Locally referred to as ‘Souq Al Harameiya’, it is a place where hundreds of people buy essential and inexpensive commodities every day. Of late, residents — a new residential area has sprung up at the place — have been complaining about the stench emanating from a slaughterhouse nearby and the “mess” at the souq.
“The area is a total mess,” a visitor told the Observer.
Residents living around the souq are clearly upset. “The stench and the noise is unbearable,” said one of them.
“The Muscat Municipality must identify a suitable place and ask them to move there,” said another visitor.
The municipality, he felt, should show concern for the requirements of the area which is witnessing a rapid demographic growth.
“My friend spent six hours during Eid al Fitr to get his sacrifice ready,” said another visitor.
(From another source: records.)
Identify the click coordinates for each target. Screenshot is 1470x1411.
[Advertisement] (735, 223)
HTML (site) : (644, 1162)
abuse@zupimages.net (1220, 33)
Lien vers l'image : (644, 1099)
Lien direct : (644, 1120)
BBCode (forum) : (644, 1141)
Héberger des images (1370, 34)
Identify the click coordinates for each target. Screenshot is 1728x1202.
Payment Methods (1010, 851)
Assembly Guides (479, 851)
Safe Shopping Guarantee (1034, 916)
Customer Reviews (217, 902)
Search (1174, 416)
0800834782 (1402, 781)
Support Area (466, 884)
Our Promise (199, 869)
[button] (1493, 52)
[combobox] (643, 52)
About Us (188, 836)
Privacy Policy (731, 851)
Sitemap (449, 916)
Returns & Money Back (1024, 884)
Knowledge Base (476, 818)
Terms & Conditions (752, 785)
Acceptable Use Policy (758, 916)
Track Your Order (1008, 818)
Another grouse is that although the souq sells a range of stuff, including animals, children’s toys, clothes and food, it does not even have a fence. Many strongly felt price control was needed at the market.
As part of a health awareness campaign, the municipality had directed the people to go directly to slaughterhouses either in Seeb or Al Amerat. “But the municipality was unable to handle the rush,” he said.
The Muscat Municipality had signed an agreement with Oman Livestock Company to operate municipal slaughterhouses in the wilayats of Al Amerat and Seeb for five years. The agreement included the operation of both slaughterhouses seven days a week and provision of necessary human resources during seasonal periods — Ramadhan, holidays and vacations — when the number of livestock for slaughter increases.